• Task requirements: Reproduce each of the following items verbatim, without any alteration.

-- START Entries shown --

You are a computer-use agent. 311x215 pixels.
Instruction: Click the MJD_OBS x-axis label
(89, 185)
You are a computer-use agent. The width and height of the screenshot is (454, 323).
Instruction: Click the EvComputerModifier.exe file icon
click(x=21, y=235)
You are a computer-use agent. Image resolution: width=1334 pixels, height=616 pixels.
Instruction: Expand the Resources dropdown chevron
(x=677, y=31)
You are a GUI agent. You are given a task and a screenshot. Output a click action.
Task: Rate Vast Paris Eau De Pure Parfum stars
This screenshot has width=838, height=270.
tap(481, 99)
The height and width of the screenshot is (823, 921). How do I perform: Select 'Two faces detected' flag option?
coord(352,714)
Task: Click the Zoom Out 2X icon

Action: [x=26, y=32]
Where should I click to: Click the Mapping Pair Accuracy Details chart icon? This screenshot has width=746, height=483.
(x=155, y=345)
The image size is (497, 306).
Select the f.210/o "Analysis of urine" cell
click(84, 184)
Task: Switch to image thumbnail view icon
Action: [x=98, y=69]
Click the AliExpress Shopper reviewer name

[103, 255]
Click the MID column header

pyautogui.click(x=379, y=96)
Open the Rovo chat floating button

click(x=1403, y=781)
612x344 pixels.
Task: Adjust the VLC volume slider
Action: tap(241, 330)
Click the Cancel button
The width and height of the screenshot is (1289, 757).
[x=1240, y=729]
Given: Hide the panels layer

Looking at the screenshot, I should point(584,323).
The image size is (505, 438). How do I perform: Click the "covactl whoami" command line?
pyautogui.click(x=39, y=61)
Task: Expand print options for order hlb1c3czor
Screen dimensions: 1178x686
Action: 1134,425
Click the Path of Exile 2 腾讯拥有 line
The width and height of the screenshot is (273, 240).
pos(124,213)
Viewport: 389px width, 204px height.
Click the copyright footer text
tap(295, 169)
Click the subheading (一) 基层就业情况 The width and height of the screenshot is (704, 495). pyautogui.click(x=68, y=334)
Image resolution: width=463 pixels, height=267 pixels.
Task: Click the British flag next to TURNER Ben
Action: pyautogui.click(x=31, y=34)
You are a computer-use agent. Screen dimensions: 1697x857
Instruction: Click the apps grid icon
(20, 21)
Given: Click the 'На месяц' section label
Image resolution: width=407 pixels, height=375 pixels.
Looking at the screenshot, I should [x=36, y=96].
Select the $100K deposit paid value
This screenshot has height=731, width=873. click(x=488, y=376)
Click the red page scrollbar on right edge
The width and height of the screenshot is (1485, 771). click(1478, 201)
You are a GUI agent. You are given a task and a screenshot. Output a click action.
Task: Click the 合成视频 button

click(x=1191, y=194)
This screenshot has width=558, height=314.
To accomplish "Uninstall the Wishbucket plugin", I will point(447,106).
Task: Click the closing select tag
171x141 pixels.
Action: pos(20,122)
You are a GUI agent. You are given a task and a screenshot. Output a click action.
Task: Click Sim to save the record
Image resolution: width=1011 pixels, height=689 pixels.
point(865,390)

-- END Entries shown --

• Answer below:
You are a computer-use agent. 311x215 pixels.
Instruction: Click the MJD_OBS x-axis label
(89, 185)
You are a computer-use agent. The width and height of the screenshot is (454, 323).
Instruction: Click the EvComputerModifier.exe file icon
click(x=21, y=235)
You are a computer-use agent. Image resolution: width=1334 pixels, height=616 pixels.
Instruction: Expand the Resources dropdown chevron
(x=677, y=31)
You are a GUI agent. You are given a task and a screenshot. Output a click action.
Task: Rate Vast Paris Eau De Pure Parfum stars
This screenshot has width=838, height=270.
tap(481, 99)
The height and width of the screenshot is (823, 921). How do I perform: Select 'Two faces detected' flag option?
coord(352,714)
Task: Click the Zoom Out 2X icon

Action: [x=26, y=32]
Where should I click to: Click the Mapping Pair Accuracy Details chart icon? This screenshot has width=746, height=483.
(x=155, y=345)
The image size is (497, 306).
Select the f.210/o "Analysis of urine" cell
click(84, 184)
Task: Switch to image thumbnail view icon
Action: [x=98, y=69]
Click the AliExpress Shopper reviewer name

[103, 255]
Click the MID column header

pyautogui.click(x=379, y=96)
Open the Rovo chat floating button

click(x=1403, y=781)
612x344 pixels.
Task: Adjust the VLC volume slider
Action: tap(241, 330)
Click the Cancel button
The width and height of the screenshot is (1289, 757).
[x=1240, y=729]
Given: Hide the panels layer

Looking at the screenshot, I should point(584,323).
The image size is (505, 438). How do I perform: Click the "covactl whoami" command line?
pyautogui.click(x=39, y=61)
Task: Expand print options for order hlb1c3czor
Screen dimensions: 1178x686
Action: 1134,425
Click the Path of Exile 2 腾讯拥有 line
The width and height of the screenshot is (273, 240).
pos(124,213)
Viewport: 389px width, 204px height.
Click the copyright footer text
tap(295, 169)
Click the subheading (一) 基层就业情况 The width and height of the screenshot is (704, 495). pyautogui.click(x=68, y=334)
Image resolution: width=463 pixels, height=267 pixels.
Task: Click the British flag next to TURNER Ben
Action: pyautogui.click(x=31, y=34)
You are a computer-use agent. Screen dimensions: 1697x857
Instruction: Click the apps grid icon
(20, 21)
Given: Click the 'На месяц' section label
Image resolution: width=407 pixels, height=375 pixels.
Looking at the screenshot, I should [x=36, y=96].
Select the $100K deposit paid value
This screenshot has height=731, width=873. click(x=488, y=376)
Click the red page scrollbar on right edge
The width and height of the screenshot is (1485, 771). click(1478, 201)
You are a GUI agent. You are given a task and a screenshot. Output a click action.
Task: Click the 合成视频 button

click(x=1191, y=194)
This screenshot has width=558, height=314.
To accomplish "Uninstall the Wishbucket plugin", I will point(447,106).
Task: Click the closing select tag
171x141 pixels.
Action: pos(20,122)
You are a GUI agent. You are given a task and a screenshot. Output a click action.
Task: Click Sim to save the record
Image resolution: width=1011 pixels, height=689 pixels.
point(865,390)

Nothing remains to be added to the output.